**Action item:**
An identical copy of every entry below is the required output.
=== Section Start ===
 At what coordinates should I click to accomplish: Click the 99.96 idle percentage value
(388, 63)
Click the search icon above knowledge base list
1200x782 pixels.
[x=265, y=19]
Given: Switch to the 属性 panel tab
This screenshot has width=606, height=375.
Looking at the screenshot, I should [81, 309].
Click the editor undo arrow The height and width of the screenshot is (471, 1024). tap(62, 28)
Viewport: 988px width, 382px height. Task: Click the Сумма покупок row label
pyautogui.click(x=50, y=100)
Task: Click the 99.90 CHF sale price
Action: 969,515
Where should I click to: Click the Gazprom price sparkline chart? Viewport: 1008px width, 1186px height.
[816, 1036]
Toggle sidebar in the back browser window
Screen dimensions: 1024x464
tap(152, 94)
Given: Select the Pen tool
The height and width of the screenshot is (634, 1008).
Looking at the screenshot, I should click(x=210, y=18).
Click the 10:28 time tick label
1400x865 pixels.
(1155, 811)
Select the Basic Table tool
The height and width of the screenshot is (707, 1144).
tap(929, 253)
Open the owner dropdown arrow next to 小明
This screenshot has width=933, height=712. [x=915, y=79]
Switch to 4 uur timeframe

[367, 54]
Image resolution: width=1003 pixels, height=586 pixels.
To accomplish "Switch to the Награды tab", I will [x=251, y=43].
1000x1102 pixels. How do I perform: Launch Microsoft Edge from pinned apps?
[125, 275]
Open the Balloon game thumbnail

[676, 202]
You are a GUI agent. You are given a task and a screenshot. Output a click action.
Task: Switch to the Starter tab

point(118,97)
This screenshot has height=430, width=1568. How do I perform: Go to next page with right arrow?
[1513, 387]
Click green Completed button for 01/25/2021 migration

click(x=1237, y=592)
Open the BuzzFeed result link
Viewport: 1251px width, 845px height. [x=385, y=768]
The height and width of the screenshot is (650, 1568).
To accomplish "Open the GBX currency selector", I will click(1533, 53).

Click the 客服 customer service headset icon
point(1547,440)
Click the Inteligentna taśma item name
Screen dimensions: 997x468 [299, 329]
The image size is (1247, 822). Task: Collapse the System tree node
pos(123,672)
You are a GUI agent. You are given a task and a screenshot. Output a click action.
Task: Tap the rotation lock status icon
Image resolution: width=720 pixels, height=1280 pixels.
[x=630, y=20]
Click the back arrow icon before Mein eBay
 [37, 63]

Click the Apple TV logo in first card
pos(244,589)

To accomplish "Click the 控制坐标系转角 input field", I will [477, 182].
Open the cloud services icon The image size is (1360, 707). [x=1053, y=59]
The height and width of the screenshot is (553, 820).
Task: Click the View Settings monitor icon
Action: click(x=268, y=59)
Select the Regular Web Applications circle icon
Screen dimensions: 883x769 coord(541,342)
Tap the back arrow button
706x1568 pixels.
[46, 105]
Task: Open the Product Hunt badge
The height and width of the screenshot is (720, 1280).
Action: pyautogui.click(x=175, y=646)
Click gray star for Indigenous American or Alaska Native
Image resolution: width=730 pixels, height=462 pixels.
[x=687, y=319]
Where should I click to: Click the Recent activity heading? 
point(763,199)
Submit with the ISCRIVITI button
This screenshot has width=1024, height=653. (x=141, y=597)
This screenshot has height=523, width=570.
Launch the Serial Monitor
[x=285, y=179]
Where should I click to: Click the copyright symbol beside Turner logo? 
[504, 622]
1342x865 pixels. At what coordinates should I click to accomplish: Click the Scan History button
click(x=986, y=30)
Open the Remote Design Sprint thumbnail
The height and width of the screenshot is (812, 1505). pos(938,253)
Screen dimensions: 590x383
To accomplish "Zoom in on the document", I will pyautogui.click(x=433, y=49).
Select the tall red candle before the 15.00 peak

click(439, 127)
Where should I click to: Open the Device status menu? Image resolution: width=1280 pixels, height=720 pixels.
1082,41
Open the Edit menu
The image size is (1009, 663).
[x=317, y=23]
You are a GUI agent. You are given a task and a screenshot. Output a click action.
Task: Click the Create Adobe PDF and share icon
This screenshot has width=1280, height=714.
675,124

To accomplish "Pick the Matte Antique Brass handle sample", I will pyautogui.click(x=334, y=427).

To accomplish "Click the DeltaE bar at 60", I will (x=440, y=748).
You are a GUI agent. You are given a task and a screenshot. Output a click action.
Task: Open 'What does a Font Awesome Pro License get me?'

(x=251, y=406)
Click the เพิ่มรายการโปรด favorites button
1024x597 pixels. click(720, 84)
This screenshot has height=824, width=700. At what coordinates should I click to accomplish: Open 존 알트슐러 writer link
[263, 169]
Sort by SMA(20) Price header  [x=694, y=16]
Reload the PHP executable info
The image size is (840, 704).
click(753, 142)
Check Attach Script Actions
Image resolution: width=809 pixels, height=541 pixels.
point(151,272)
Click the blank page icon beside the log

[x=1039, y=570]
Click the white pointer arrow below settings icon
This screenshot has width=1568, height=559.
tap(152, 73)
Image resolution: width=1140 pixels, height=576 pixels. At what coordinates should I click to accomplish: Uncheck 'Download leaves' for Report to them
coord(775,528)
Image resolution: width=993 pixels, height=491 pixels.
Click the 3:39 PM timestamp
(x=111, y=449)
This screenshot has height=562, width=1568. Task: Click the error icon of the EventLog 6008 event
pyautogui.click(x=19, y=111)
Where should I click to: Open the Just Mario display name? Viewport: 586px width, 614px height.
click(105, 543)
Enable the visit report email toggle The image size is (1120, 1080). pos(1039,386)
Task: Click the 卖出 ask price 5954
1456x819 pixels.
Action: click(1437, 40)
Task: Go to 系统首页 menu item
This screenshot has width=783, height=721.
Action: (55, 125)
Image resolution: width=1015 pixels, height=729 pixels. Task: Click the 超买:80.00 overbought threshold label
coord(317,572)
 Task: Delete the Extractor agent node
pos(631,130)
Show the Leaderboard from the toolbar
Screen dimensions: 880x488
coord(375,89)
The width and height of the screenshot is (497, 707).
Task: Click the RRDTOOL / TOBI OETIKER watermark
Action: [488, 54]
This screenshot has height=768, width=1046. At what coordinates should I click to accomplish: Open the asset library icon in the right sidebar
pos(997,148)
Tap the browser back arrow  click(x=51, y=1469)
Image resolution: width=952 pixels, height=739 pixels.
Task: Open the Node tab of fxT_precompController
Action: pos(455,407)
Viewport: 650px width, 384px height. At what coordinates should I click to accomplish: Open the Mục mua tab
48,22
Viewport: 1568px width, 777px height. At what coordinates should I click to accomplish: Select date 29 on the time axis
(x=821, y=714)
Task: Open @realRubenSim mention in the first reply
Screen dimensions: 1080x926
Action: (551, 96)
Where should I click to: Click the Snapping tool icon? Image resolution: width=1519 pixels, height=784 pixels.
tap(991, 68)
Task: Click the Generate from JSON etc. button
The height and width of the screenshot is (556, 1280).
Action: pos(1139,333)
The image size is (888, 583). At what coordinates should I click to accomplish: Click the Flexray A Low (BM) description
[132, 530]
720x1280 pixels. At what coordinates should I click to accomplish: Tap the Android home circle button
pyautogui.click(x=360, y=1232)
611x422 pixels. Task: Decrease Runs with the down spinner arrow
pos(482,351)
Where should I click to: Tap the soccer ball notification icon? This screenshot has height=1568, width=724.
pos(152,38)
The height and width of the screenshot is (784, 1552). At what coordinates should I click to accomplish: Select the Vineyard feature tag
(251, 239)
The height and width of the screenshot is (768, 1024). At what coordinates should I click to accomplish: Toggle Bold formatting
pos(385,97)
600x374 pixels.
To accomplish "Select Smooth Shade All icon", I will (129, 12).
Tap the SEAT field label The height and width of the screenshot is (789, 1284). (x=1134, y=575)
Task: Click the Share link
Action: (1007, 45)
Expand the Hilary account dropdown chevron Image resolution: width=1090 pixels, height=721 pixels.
=== Section End ===
**Response to this task:**
 At what coordinates should I click to accomplish: Click the 99.96 idle percentage value
(388, 63)
Click the search icon above knowledge base list
1200x782 pixels.
[x=265, y=19]
Given: Switch to the 属性 panel tab
This screenshot has width=606, height=375.
Looking at the screenshot, I should [81, 309].
Click the editor undo arrow The height and width of the screenshot is (471, 1024). tap(62, 28)
Viewport: 988px width, 382px height. Task: Click the Сумма покупок row label
pyautogui.click(x=50, y=100)
Task: Click the 99.90 CHF sale price
Action: 969,515
Where should I click to: Click the Gazprom price sparkline chart? Viewport: 1008px width, 1186px height.
[816, 1036]
Toggle sidebar in the back browser window
Screen dimensions: 1024x464
tap(152, 94)
Given: Select the Pen tool
The height and width of the screenshot is (634, 1008).
Looking at the screenshot, I should click(x=210, y=18).
Click the 10:28 time tick label
1400x865 pixels.
(1155, 811)
Select the Basic Table tool
The height and width of the screenshot is (707, 1144).
tap(929, 253)
Open the owner dropdown arrow next to 小明
This screenshot has width=933, height=712. [x=915, y=79]
Switch to 4 uur timeframe

[367, 54]
Image resolution: width=1003 pixels, height=586 pixels.
To accomplish "Switch to the Награды tab", I will [x=251, y=43].
1000x1102 pixels. How do I perform: Launch Microsoft Edge from pinned apps?
[125, 275]
Open the Balloon game thumbnail

[676, 202]
You are a GUI agent. You are given a task and a screenshot. Output a click action.
Task: Switch to the Starter tab

point(118,97)
This screenshot has height=430, width=1568. How do I perform: Go to next page with right arrow?
[1513, 387]
Click green Completed button for 01/25/2021 migration

click(x=1237, y=592)
Open the BuzzFeed result link
Viewport: 1251px width, 845px height. [x=385, y=768]
The height and width of the screenshot is (650, 1568).
To accomplish "Open the GBX currency selector", I will click(1533, 53).

Click the 客服 customer service headset icon
point(1547,440)
Click the Inteligentna taśma item name
Screen dimensions: 997x468 [299, 329]
The image size is (1247, 822). Task: Collapse the System tree node
pos(123,672)
You are a GUI agent. You are given a task and a screenshot. Output a click action.
Task: Tap the rotation lock status icon
Image resolution: width=720 pixels, height=1280 pixels.
[x=630, y=20]
Click the back arrow icon before Mein eBay
 [37, 63]

Click the Apple TV logo in first card
pos(244,589)

To accomplish "Click the 控制坐标系转角 input field", I will [477, 182].
Open the cloud services icon The image size is (1360, 707). [x=1053, y=59]
The height and width of the screenshot is (553, 820).
Task: Click the View Settings monitor icon
Action: click(x=268, y=59)
Select the Regular Web Applications circle icon
Screen dimensions: 883x769 coord(541,342)
Tap the back arrow button
706x1568 pixels.
[46, 105]
Task: Open the Product Hunt badge
The height and width of the screenshot is (720, 1280).
Action: pyautogui.click(x=175, y=646)
Click gray star for Indigenous American or Alaska Native
Image resolution: width=730 pixels, height=462 pixels.
[x=687, y=319]
Where should I click to: Click the Recent activity heading? 
point(763,199)
Submit with the ISCRIVITI button
This screenshot has width=1024, height=653. (x=141, y=597)
This screenshot has height=523, width=570.
Launch the Serial Monitor
[x=285, y=179]
Where should I click to: Click the copyright symbol beside Turner logo? 
[504, 622]
1342x865 pixels. At what coordinates should I click to accomplish: Click the Scan History button
click(x=986, y=30)
Open the Remote Design Sprint thumbnail
The height and width of the screenshot is (812, 1505). pos(938,253)
Screen dimensions: 590x383
To accomplish "Zoom in on the document", I will pyautogui.click(x=433, y=49).
Select the tall red candle before the 15.00 peak

click(439, 127)
Where should I click to: Open the Device status menu? Image resolution: width=1280 pixels, height=720 pixels.
1082,41
Open the Edit menu
The image size is (1009, 663).
[x=317, y=23]
You are a GUI agent. You are given a task and a screenshot. Output a click action.
Task: Click the Create Adobe PDF and share icon
This screenshot has width=1280, height=714.
675,124

To accomplish "Pick the Matte Antique Brass handle sample", I will pyautogui.click(x=334, y=427).

To accomplish "Click the DeltaE bar at 60", I will (x=440, y=748).
You are a GUI agent. You are given a task and a screenshot. Output a click action.
Task: Open 'What does a Font Awesome Pro License get me?'

(x=251, y=406)
Click the เพิ่มรายการโปรด favorites button
1024x597 pixels. click(720, 84)
This screenshot has height=824, width=700. At what coordinates should I click to accomplish: Open 존 알트슐러 writer link
[263, 169]
Sort by SMA(20) Price header  [x=694, y=16]
Reload the PHP executable info
The image size is (840, 704).
click(753, 142)
Check Attach Script Actions
Image resolution: width=809 pixels, height=541 pixels.
point(151,272)
Click the blank page icon beside the log

[x=1039, y=570]
Click the white pointer arrow below settings icon
This screenshot has width=1568, height=559.
tap(152, 73)
Image resolution: width=1140 pixels, height=576 pixels. At what coordinates should I click to accomplish: Uncheck 'Download leaves' for Report to them
coord(775,528)
Image resolution: width=993 pixels, height=491 pixels.
Click the 3:39 PM timestamp
(x=111, y=449)
This screenshot has height=562, width=1568. Task: Click the error icon of the EventLog 6008 event
pyautogui.click(x=19, y=111)
Where should I click to: Open the Just Mario display name? Viewport: 586px width, 614px height.
click(105, 543)
Enable the visit report email toggle The image size is (1120, 1080). pos(1039,386)
Task: Click the 卖出 ask price 5954
1456x819 pixels.
Action: click(1437, 40)
Task: Go to 系统首页 menu item
This screenshot has width=783, height=721.
Action: (55, 125)
Image resolution: width=1015 pixels, height=729 pixels. Task: Click the 超买:80.00 overbought threshold label
coord(317,572)
 Task: Delete the Extractor agent node
pos(631,130)
Show the Leaderboard from the toolbar
Screen dimensions: 880x488
coord(375,89)
The width and height of the screenshot is (497, 707).
Task: Click the RRDTOOL / TOBI OETIKER watermark
Action: [488, 54]
This screenshot has height=768, width=1046. At what coordinates should I click to accomplish: Open the asset library icon in the right sidebar
pos(997,148)
Tap the browser back arrow  click(x=51, y=1469)
Image resolution: width=952 pixels, height=739 pixels.
Task: Open the Node tab of fxT_precompController
Action: pos(455,407)
Viewport: 650px width, 384px height. At what coordinates should I click to accomplish: Open the Mục mua tab
48,22
Viewport: 1568px width, 777px height. At what coordinates should I click to accomplish: Select date 29 on the time axis
(x=821, y=714)
Task: Open @realRubenSim mention in the first reply
Screen dimensions: 1080x926
Action: (551, 96)
Where should I click to: Click the Snapping tool icon? Image resolution: width=1519 pixels, height=784 pixels.
tap(991, 68)
Task: Click the Generate from JSON etc. button
The height and width of the screenshot is (556, 1280).
Action: pos(1139,333)
The image size is (888, 583). At what coordinates should I click to accomplish: Click the Flexray A Low (BM) description
[132, 530]
720x1280 pixels. At what coordinates should I click to accomplish: Tap the Android home circle button
pyautogui.click(x=360, y=1232)
611x422 pixels. Task: Decrease Runs with the down spinner arrow
pos(482,351)
Where should I click to: Tap the soccer ball notification icon? This screenshot has height=1568, width=724.
pos(152,38)
The height and width of the screenshot is (784, 1552). At what coordinates should I click to accomplish: Select the Vineyard feature tag
(251, 239)
The height and width of the screenshot is (768, 1024). At what coordinates should I click to accomplish: Toggle Bold formatting
pos(385,97)
600x374 pixels.
To accomplish "Select Smooth Shade All icon", I will (129, 12).
Tap the SEAT field label The height and width of the screenshot is (789, 1284). (x=1134, y=575)
Task: Click the Share link
Action: (1007, 45)
Expand the Hilary account dropdown chevron Image resolution: width=1090 pixels, height=721 pixels.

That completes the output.